*** Opening Data ***

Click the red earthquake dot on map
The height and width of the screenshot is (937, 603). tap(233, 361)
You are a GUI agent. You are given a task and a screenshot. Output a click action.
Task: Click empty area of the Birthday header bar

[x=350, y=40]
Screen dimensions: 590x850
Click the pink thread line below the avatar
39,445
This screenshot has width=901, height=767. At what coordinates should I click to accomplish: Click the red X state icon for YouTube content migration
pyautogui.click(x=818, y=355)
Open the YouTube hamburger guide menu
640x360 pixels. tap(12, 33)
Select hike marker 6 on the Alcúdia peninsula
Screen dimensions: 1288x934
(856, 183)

*** Closing Data ***
*** Opening Data ***

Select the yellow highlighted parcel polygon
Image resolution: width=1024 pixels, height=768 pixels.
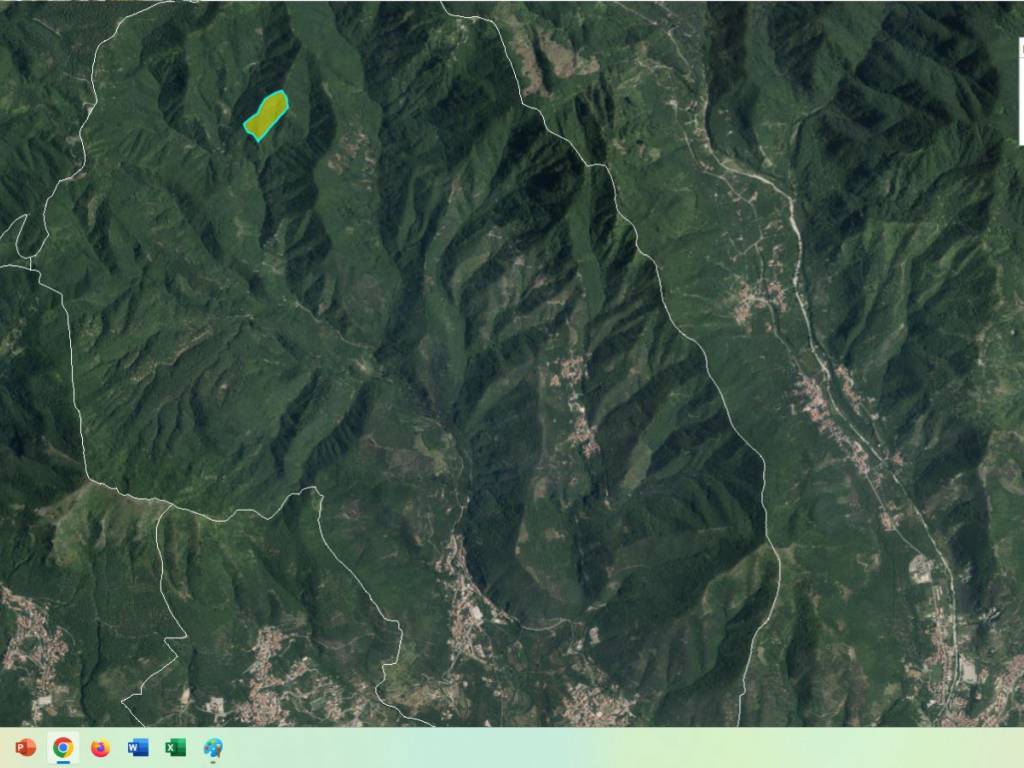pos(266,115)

*** Closing Data ***

## Exercise directions
Copy out all lines from the records where the word "Select" appears.

## Answer
Select hike marker 6 on the Alcúdia peninsula
Select the yellow highlighted parcel polygon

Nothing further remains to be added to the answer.